Coordinate Geometry - Triangle
Area of a Triangle
We can find the area of a triangle if we know the coordinates of its vertices. Let’s see how.
If the vertices of a ∆ABC are A ($x_1$, $y_1$), B ($x_2$, $y_2$) and C ($x_3$, $y_3$), then:
Area of the triangle, ∆ = $ \frac{1}{2} \begin{vmatrix} x_1 & y_1 & 1 \newline x_2 & y_2 & 1 \newline x_3 & y_3 & 1 \end{vmatrix}$ = $ \frac{1}{2} |x_1 (y_2 – y_3) + x_2 (y_3 – y_1) + x_3 (y_1 – y_2)|$ = $ \frac{1}{2} |(x_1 y_2 – x_2 y_1) + (x_2 y_3 – x_3 y_2) + (x_3 y_1 – x_1 y_3)|$
We have placed modulus signs in the above formula, because area of a triangle (or any other figure) can never be negative.
In fact, we can generalize the above formula for any polygon.
If we have a polygon, whose vertices are ($x_1$, $y_1$), ($x_2$, $y_2$), ($x_3$, $y_3$) …. ($x_n$, $y_n$), then:
Area of the polygon = $ \frac{1}{2} |(x_1 y_2 – x_2 y_1) + (x_2 y_3 – x_3 y_2) + (x_3 y_4 – x_4 y_3) + …. +$ $(x_{n - 1} y_n – x_n y_{n - 1}) + (x_n y_1 – x_1 y_n)|$
Coordinates of Important Points in a Triangle
Coordinates of Centroid
If the vertices of a ∆ABC are A ($x_1$, $y_1$), B ($x_2$, $y_2$) and C ($x_3$, $y_3$), then:
Coordinates of its Centroid = $(\frac{x_1 + x_2 + x_3}{3}, \frac{y_1 + y_2 + y_3}{3})$
Centroid (G) is the point of intersection of the medians of a triangle.

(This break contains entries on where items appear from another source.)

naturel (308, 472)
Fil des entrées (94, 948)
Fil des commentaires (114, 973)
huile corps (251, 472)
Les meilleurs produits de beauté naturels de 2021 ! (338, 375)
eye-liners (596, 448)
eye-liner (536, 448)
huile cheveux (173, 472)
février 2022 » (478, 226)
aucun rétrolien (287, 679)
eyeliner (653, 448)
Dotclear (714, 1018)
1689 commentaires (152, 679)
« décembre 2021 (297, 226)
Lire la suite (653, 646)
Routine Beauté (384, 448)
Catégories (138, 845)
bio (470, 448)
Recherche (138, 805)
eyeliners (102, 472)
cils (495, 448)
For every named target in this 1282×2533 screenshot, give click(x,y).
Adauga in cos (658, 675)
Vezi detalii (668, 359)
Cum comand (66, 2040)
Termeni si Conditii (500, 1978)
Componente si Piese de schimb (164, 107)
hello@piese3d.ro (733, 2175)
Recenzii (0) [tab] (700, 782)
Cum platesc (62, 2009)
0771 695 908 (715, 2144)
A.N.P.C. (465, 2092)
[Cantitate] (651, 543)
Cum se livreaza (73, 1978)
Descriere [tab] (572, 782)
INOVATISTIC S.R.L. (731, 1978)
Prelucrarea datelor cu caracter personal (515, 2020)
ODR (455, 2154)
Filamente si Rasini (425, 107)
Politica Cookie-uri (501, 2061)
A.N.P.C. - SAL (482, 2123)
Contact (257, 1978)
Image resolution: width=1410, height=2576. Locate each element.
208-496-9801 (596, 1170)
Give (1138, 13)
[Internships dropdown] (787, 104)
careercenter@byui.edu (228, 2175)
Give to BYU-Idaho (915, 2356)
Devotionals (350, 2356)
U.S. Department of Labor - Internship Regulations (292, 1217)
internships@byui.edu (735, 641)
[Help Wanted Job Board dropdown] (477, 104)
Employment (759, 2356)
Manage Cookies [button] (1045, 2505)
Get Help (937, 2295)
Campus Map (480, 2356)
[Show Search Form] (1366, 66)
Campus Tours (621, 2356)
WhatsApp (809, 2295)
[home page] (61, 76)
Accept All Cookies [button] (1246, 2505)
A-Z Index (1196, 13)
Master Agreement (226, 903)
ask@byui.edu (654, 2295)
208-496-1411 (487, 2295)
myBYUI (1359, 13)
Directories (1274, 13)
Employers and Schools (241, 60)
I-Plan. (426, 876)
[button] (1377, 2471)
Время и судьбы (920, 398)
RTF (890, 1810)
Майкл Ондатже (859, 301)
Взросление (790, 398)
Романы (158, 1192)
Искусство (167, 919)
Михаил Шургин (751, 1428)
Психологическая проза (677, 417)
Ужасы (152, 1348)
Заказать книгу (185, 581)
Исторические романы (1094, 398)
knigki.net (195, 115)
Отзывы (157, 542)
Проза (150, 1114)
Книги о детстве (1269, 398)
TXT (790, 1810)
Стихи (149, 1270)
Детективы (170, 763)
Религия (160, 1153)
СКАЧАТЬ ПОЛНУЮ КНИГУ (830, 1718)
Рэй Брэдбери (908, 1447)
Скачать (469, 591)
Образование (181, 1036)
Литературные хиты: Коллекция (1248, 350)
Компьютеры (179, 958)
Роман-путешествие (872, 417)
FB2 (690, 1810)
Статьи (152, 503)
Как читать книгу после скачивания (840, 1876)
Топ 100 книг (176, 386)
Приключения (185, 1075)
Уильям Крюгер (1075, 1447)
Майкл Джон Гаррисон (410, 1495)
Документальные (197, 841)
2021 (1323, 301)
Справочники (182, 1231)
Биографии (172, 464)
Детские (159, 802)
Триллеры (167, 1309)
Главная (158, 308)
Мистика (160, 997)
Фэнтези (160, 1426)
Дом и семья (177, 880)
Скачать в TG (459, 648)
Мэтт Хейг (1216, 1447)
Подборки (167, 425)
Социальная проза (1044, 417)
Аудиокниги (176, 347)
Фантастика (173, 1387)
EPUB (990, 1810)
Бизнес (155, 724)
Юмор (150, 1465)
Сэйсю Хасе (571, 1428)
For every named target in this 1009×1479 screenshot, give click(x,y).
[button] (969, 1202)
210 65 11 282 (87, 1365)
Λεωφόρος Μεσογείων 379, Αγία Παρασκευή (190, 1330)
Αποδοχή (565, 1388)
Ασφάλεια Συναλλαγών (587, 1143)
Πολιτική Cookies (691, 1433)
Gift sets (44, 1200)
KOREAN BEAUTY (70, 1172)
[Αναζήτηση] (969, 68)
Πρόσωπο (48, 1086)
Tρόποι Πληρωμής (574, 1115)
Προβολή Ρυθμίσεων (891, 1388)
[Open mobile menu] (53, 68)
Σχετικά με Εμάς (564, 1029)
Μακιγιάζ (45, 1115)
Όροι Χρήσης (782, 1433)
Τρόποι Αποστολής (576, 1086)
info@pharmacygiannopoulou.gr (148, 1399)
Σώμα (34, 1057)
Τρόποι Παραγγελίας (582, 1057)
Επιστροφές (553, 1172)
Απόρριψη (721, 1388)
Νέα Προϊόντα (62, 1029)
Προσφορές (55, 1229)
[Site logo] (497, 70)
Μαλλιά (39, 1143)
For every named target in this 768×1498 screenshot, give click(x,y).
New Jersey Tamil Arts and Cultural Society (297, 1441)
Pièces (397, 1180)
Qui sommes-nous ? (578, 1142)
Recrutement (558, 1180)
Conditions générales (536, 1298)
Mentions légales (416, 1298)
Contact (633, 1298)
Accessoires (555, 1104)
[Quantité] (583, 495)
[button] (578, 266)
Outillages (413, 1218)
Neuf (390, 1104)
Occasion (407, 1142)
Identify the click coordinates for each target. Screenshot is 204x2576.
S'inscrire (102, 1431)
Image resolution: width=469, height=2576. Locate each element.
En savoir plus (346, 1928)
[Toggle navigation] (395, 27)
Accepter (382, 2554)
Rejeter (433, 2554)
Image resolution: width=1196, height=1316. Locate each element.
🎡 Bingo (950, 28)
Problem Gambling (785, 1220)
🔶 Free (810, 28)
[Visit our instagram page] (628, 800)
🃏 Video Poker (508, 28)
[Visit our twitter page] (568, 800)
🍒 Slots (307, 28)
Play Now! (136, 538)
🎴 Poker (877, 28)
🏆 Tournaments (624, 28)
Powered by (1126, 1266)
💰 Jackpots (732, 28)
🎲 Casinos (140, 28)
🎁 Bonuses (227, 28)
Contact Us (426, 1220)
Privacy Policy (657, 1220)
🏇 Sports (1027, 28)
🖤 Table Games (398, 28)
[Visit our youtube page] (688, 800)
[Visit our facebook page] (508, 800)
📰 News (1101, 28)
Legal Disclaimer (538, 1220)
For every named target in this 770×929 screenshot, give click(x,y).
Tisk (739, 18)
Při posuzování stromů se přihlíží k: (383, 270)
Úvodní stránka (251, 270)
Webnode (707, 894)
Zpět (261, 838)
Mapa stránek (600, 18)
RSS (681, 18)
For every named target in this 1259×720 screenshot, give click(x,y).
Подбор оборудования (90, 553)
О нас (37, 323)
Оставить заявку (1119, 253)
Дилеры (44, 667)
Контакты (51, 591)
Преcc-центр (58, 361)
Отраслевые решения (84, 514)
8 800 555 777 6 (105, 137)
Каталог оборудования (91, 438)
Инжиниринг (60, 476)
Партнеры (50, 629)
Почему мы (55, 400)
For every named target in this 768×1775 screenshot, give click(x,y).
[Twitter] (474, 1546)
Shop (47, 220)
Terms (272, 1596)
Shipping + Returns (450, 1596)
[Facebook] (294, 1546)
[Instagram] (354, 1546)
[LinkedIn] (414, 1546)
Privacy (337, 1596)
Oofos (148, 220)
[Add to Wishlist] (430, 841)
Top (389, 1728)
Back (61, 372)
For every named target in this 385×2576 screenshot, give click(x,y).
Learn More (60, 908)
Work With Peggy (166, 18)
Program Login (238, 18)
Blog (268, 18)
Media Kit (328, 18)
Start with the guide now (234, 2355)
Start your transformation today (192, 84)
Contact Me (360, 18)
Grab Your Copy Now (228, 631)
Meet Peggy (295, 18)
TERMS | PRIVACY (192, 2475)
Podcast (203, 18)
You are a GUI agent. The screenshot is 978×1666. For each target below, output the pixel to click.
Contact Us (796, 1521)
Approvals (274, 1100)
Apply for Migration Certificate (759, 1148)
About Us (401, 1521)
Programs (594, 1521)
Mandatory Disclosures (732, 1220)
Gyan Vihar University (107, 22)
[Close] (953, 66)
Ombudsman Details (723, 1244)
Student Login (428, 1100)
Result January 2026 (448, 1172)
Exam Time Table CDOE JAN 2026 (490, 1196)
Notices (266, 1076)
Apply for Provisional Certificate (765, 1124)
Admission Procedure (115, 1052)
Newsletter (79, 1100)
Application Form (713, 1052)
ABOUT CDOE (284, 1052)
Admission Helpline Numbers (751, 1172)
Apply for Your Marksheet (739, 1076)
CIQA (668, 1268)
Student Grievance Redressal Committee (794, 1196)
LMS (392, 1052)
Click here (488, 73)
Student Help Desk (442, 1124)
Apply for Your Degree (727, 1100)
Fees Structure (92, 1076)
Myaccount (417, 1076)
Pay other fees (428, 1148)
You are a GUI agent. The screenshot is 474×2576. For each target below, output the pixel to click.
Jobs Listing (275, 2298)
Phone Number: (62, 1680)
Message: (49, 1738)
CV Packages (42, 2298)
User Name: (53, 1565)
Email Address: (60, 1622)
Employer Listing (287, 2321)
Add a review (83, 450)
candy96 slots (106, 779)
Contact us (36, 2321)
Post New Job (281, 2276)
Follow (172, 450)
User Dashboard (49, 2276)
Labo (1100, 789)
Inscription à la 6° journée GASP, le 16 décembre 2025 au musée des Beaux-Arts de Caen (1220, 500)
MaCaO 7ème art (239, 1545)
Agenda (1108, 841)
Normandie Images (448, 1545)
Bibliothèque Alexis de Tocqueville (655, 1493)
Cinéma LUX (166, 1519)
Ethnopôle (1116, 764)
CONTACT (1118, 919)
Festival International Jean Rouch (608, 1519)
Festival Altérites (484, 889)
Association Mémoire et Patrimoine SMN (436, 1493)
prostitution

Median is a line segment that joins any vertex of the triangle with the mid-point of its opposite side.
Coordinates of In-Centre
If the vertices of a ∆ABC are A ($x_1$, $y_1$), B ($x_2$, $y_2$) and C ($x_3$, $y_3$), and the length of their opposite sides are a, b and c, then:
Coordinates of its In-Centre = $(\frac{ax_1 + bx_2 + cx_3}{a + b + c}, \frac{ay_1 + by_2 + cy_3}{a + b + c})$
Coordinates of Circumcenter
If the vertices of a ∆ABC are A ($x_1$, $y_1$), B ($x_2$, $y_2$) and C ($x_3$, $y_3$), then:
Coordinates of its Circumcenter = $(\frac{x_1 \hspace{1ex} sin 2A \hspace{1ex} + \hspace{1ex} x_2 \hspace{1ex} sin 2B \hspace{1ex} + \hspace{1ex} x_3 \hspace{1ex} sin 2C}{sin 2A + sin 2B + sin 2C}, \frac{y_1 \hspace{1ex} sin 2A \hspace{1ex} + \hspace{1ex} y_2 \hspace{1ex} sin 2B \hspace{1ex} + \hspace{1ex} y_3 \hspace{1ex} sin 2C}{sin 2A + sin 2B + sin 2C})$
Coordinates of Orthocenter
If the vertices of a ∆ABC are A ($x_1$, $y_1$), B ($x_2$, $y_2$) and C ($x_3$, $y_3$), then:
Coordinates of its Orthocenter = $(\frac{x_1 \hspace{1ex} tan A \hspace{1ex} + \hspace{1ex} x_2 \hspace{1ex} tan B \hspace{1ex} + \hspace{1ex} x_3 \hspace{1ex} tan C}{tan A + tan B + tan C}, \frac{y_1 \hspace{1ex} tan A \hspace{1ex} + \hspace{1ex} y_2 \hspace{1ex} tan B \hspace{1ex} + \hspace{1ex} y_3 \hspace{1ex} tan C}{tan A + tan B + tan C})$